Je vous rappelle que la conférence des présidents a décidé d’appliquer à cette discussion la procédure du temps législatif programmé, sur la base d’un temps attribué aux groupes de trente heures.
Chaque groupe dispose des temps de parole suivants : le groupe UMP, huit heures trente minutes ; le groupe SRC, onze heures vingt minutes ; le groupe GDR, cinq heures cinquante minutes ; le groupe Nouveau Centre, quatre heures vingt minutes.
Les députés non inscrits disposent d’un temps de cinquante minutes.
En conséquence, chacune des interventions des députés, en dehors de celles du rapporteur et du président de la commission saisie au fond, sera décomptée sur le temps du groupe de l’orateur.
Les temps qui figurent sur le « jaune » ne sont en tout état de cause qu’indicatifs.
La parole est à M. Philippe Gosselin, rapporteur de la commission des lois constitutionnelles, de la législation et de l’administration générale de la République.
M. Philippe Gosselin, rapporteur de la commission des lois constitutionnelles, de la législation et de l’administration générale de la République. Monsieur le président, monsieur le ministre, mes chers collègues, c’est un sujet important qui nous réunit aujourd’hui : la très attendue réforme de la garde à vue. L’Assemblée nationale est saisie en première lecture d’un projet de loi, déposé le 13 octobre 2010 pour tenir compte de jurisprudences récentes, et adopté par notre commission des lois le 15 décembre dernier.
Mesure policière d’enquête prévue par le code de procédure pénale, la garde à vue constitue une mesure privative de liberté, au cours de laquelle une personne soupçonnée d’avoir commis ou tenté de commettre une infraction est retenue par les enquêteurs. Je reviendrai sur cette définition qu’il est nécessaire de préciser. Pendant toute sa durée, les enquêteurs peuvent accomplir un certain nombre d’actes d’enquête, et notamment procéder à l’audition de la personne gardée à vue.

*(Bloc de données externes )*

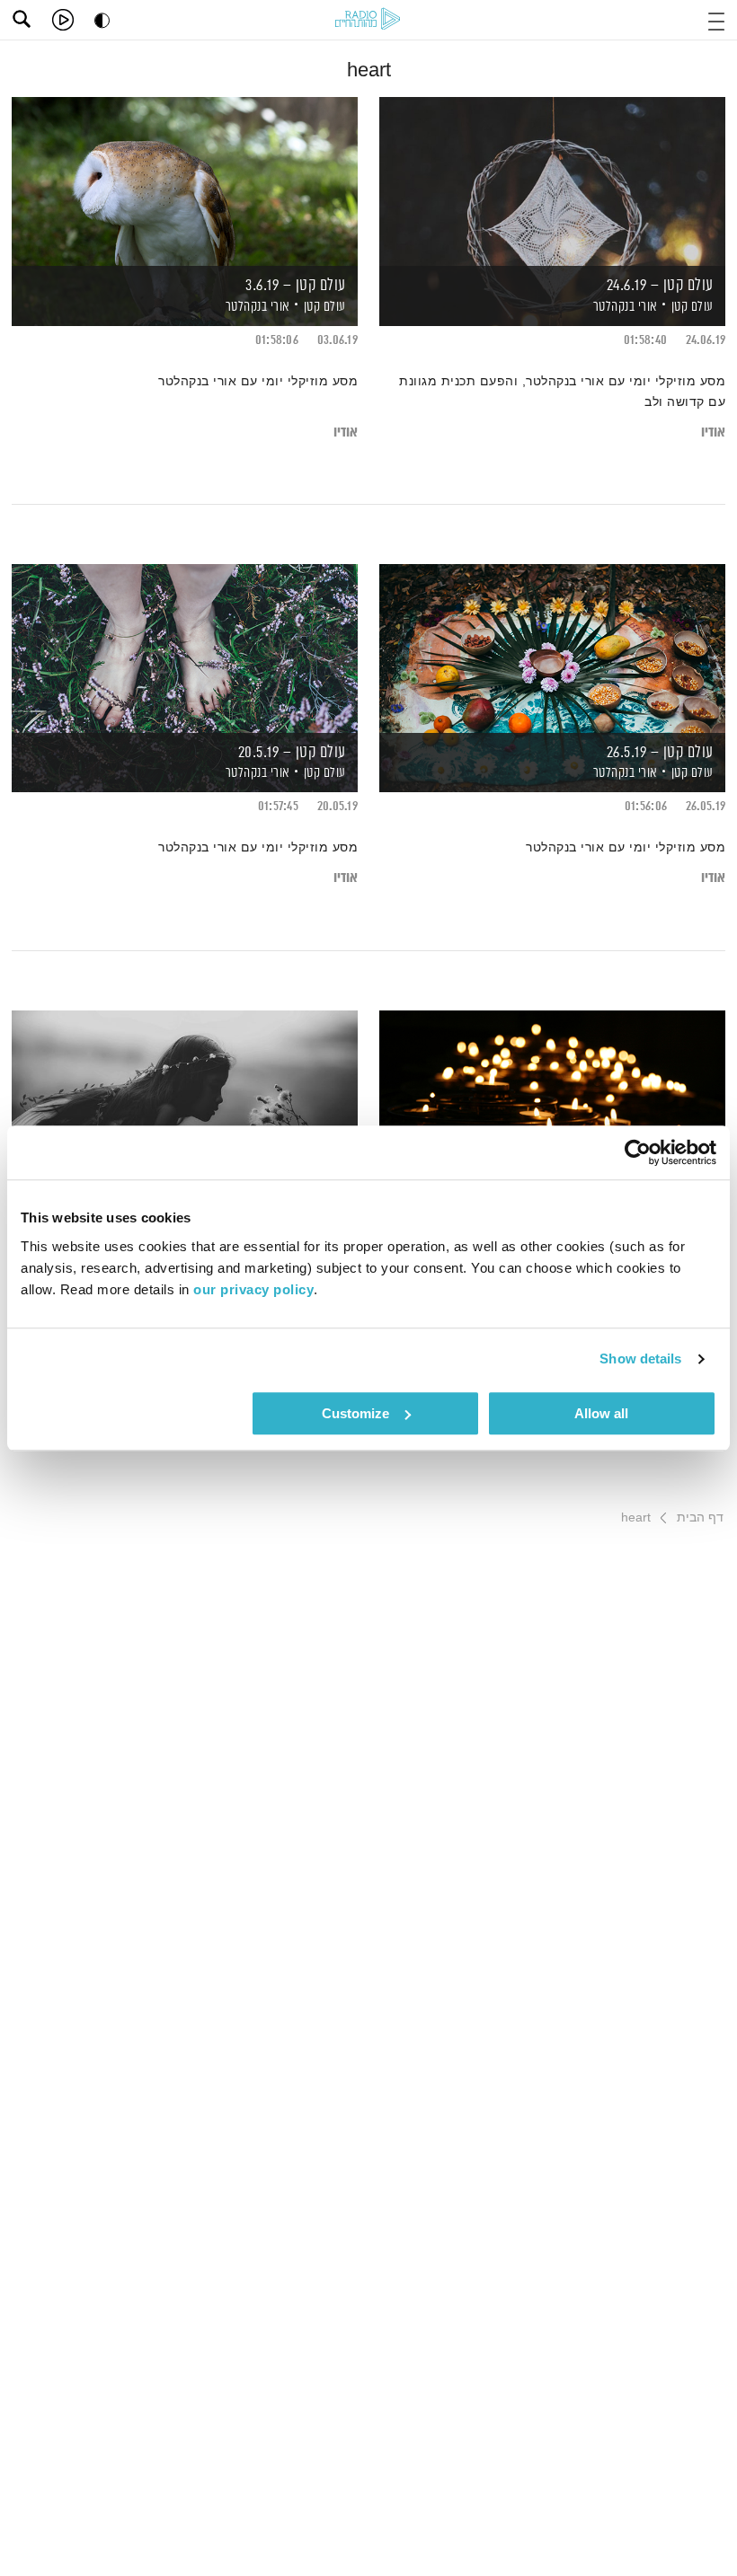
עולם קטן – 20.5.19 (292, 753)
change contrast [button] (102, 20)
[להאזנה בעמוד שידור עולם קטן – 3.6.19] (185, 180)
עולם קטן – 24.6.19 (660, 286)
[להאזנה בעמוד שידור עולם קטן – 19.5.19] (552, 1093)
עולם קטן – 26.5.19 (660, 753)
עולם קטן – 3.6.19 (295, 286)
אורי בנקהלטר (624, 306)
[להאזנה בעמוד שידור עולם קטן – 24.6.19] (552, 180)
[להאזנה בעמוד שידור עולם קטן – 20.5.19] (185, 647)
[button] (716, 19)
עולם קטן (692, 306)
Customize (355, 1413)
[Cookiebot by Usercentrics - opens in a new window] (637, 1152)
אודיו (713, 432)
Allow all (601, 1413)
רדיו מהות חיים (367, 18)
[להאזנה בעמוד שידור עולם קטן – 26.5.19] (552, 647)
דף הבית (700, 1517)
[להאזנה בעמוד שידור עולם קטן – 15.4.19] (185, 1093)
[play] (63, 20)
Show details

La garde à vue connaît aujourd’hui une crise double, liée, d’une part, à une explosion quantitative et, d’autre part, à un encadrement juridique devenu progressivement insuffisant et qu’il convient d’améliorer.
La garde à vue a connu un développement très important au cours des dix dernières années. Alors que le nombre de gardes à vue décidées était de moins de 340 000 en 2001 – s’il est convenu de prendre cette année comme référence, je citerai tout de même 1999 où il s’élevait à 436 000 –, il est indiscutablement passé à près de 800 000 en 2009, dont 175 000 environ motivées uniquement par des infractions au code de la route.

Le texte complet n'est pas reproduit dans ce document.